James Barnes Whitaker legal documents

James Barnes Whitaker legal documents
Date: 1855-1899
These legal documents belonging to James Barnes Whitaker include mortgages, leases, quitclaim deeds, indentures, warrants issued to the Marshal's office, tax and other receipts regarding Whitaker's real estate business. There are also Internal Revenue licenses for various occupations, records on pension and war claims, including forms from the War Department, Treasury Office, and Department of the Interior Pension Office. Bound volumes include a notebook of war claims and a county surveyor field notebook. James Barnes Whitaker had a long association with the territory and state of Kansas. He came to Tecumseh, Shawnee County, Kansas, in 1856 from Boston, Massachusetts, and worked as a surveyor there. In 1857, he moved to Topeka where he remained, serving as county sheriff, surveyor, and Topeka city engineer. He was also commissioned a deputy U.S. Marshal. He owned an abstract and real estate business in Topeka and was an attorney, representing numerous Civil War veterans in obtaining disability pensions, many of whom served in Kansas units.


L. W. Halbe collection

L. W. Halbe collection
Creator: Halbe, L. W. (Leslie Winfield), 1893-1981
Date: 1908-1912
The L. W. (Leslie Winfield) Halbe photo collection consists of 1500 glass plate negatives produced by Halbe during his teenage years. Halbe lived in Dorrance, Russell County, Kansas, and began taking photographs of the region with an inexpensive Sears and Roebuck camera when he was fifteen years old.

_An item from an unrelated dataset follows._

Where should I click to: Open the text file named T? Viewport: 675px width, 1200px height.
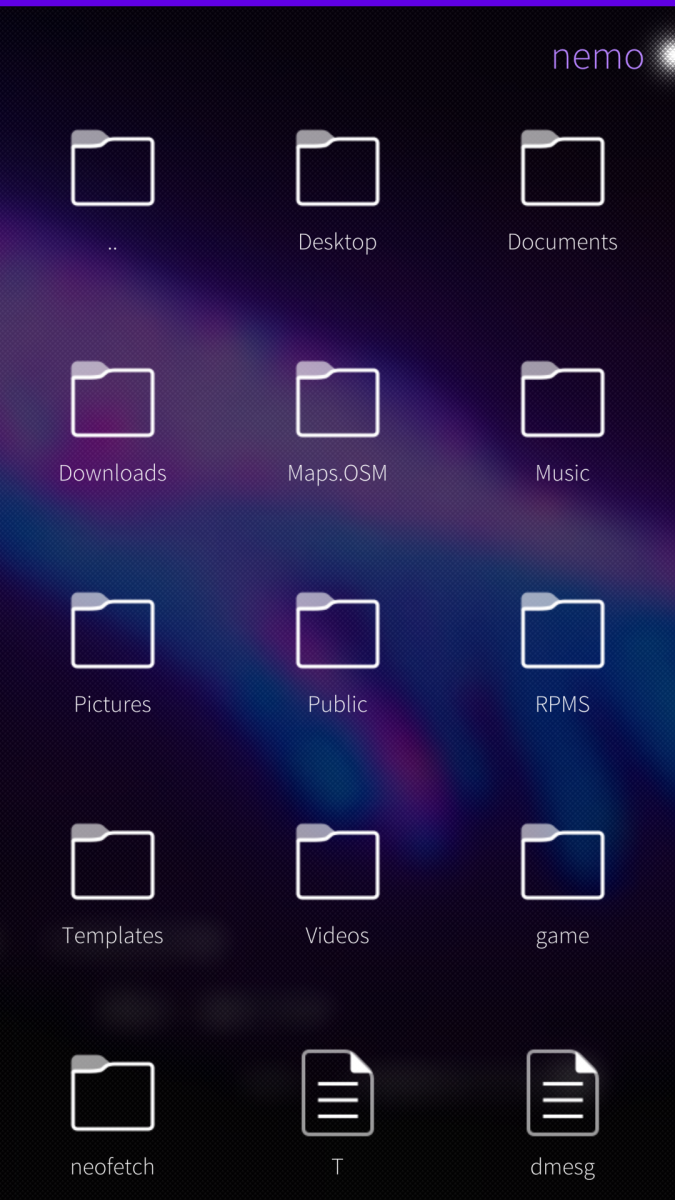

R. L. Cabell to Governor Walter Stubbs

R. L. Cabell to Governor Walter Stubbs
Creator: United States. Treasury Dept. Office of the Commissioner of Internal Revenue
Date: January 6, 1910
A commissioner from the office of internal revenue, R. L. Cabell, United States Treasury Department, writes Kansas Governor Walter Stubbs to clarify his concern over the issuing of federal revenue stamps to purveyors of illegal liquor in Kansas. Kansas first adopted a constitutional amendment on prohibition in 1881 and by 1909 had outlawed the sale of liquor for medicinal purposes. At this time, Governor Stubbs was particularly frustrated by the federal government's refusal to prosecute Kansas bootleggers from whom it was collecting taxes on liquor sales.


Salmon P. Chase

Salmon P. Chase
Salmon P. Chase was the Governor of Ohio from 1855 to 1860. As an attorney, he defended fugitive slaves and was active in the antislavery and free soil movements. He later served as Secretary of the Treasury under Abraham Lincoln. This image was taken later in his life.


The Grangers' dream of cheap money

The Grangers' dream of cheap money
Creator: Puck
Date: Between 1880 and 1900
This political cartoon from the satirical Puck magazine illustrates the Republican perception of the People's (Populist) Party belief in the coinage of silver and the redistribution of wealth to the masses. In the cartoon, Populist senator William Peffer uses a bellows to propel the windmill of the U.S. Treasury in order to pump out more "greenbacks." Outside the windmill, farmers are hungrily grabbing bags of money and carting them away in wagons. Billboards in the nearby town refer to the rapid inflation caused by the distribution of so much money.